» Given text:
--------------------------------

LA Homicide
An investigative documentary which explores the inner working of a Los Angeles coroner's department
For the first time ever, and for during several weeks, the coroner's department (Los Angeles' forensic department), opened up the doors of its autopsy rooms. The USA forensic scientist, much popularised by Dr Scarpetta's investigations in the books by Patricia Cornwell, is totally independent from the law and from the police and is, therefore, eminently credible and respected. Patrick Bourrat and Jean-Michel Destang followed the 'death detectives', otherwise known as the coroner's investigators, at work in the city's streets. They filmed the autopsies of victims of a violent death, the starting point for any criminal investigation. Los Angeles' coroner, made famous by his autopsies on Marilyn Monroe, Robert Kennedy and Nicole Brown, girlfriend to O.J. Simpson, is the best witness to urban violence. Nearly 1600 of the murder victims, that passed through the L.A.'s coroner's hands last year, were minors, often gang members.
By means of cinema and television Los Angeles extends over the whole world. Beverly Hills, Malibu, Santa Monica and Hollywood still embody a flashy and universal American dream. But the other side of the coin for this Californian paradise is violence. In 1996, 1600 murders were listed in Los Angeles with a frightening record of 48 assassinations in just one weekend, which equals the total annual figure for Paris.

--------------------------------

Condense the paragraph of the LA Homicide text that begins "By means of cinema and television" into a short bulleted list that keeps its main facts. Base your answers on the LA Homicide text alone.

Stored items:

--------------------------------

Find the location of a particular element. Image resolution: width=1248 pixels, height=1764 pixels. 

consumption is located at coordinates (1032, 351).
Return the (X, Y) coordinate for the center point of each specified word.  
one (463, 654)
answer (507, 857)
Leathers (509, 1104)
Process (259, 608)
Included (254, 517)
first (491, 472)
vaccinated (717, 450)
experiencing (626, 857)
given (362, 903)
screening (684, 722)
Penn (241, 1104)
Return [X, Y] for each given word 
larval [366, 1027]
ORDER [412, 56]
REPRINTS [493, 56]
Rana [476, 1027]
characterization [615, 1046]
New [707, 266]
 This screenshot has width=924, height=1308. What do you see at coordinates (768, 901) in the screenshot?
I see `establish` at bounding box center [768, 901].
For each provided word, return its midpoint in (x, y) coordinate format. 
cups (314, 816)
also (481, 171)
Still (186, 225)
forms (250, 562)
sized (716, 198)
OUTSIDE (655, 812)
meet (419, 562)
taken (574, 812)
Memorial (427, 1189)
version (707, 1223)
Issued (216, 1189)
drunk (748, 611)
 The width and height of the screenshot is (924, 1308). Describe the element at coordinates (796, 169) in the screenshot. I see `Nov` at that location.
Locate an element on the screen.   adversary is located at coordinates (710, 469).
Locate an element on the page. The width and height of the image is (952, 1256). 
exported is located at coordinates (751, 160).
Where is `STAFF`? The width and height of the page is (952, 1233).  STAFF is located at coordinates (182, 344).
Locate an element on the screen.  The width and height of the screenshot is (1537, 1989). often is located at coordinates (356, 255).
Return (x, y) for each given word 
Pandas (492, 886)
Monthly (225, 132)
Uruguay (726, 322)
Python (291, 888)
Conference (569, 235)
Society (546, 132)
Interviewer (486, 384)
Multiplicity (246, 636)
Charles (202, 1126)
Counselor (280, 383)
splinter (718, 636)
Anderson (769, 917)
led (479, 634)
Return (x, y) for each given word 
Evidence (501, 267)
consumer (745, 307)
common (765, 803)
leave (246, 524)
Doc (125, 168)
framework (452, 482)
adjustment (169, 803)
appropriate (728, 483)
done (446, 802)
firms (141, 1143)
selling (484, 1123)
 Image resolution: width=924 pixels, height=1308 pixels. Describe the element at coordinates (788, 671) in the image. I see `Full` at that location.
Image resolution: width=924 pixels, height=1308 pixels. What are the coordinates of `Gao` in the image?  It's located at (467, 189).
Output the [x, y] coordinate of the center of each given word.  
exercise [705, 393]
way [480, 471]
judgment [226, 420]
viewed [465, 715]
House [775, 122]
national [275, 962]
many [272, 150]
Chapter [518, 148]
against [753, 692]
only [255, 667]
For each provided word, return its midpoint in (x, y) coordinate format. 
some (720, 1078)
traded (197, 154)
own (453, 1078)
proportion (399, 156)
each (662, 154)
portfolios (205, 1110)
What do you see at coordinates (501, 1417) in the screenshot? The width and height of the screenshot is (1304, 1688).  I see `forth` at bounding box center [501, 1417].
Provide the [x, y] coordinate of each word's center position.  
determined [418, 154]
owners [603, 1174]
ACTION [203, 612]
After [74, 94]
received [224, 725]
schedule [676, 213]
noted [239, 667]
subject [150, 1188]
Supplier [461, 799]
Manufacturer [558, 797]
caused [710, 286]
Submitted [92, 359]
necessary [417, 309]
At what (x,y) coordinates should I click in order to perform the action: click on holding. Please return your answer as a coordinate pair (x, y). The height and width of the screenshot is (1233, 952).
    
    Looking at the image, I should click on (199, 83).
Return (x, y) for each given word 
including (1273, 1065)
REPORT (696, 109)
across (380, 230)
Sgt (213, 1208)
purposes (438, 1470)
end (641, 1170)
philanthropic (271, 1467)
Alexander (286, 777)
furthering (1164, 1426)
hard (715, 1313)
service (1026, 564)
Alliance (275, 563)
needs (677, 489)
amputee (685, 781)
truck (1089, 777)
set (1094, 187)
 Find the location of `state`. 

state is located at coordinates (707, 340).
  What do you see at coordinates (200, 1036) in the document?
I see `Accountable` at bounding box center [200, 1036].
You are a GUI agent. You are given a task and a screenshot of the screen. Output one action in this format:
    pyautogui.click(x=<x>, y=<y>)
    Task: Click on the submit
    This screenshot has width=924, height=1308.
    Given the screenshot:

--------------------------------

» Answer section:
- Through cinema and television, Los Angeles reaches the whole world.
- Beverly Hills, Malibu, Santa Monica and Hollywood still embody a flashy, universal American dream.
- The other side of this Californian paradise is violence.
- In 1996, Los Angeles recorded 1600 murders.
- One weekend saw 48 assassinations, equal to Paris's total for a year.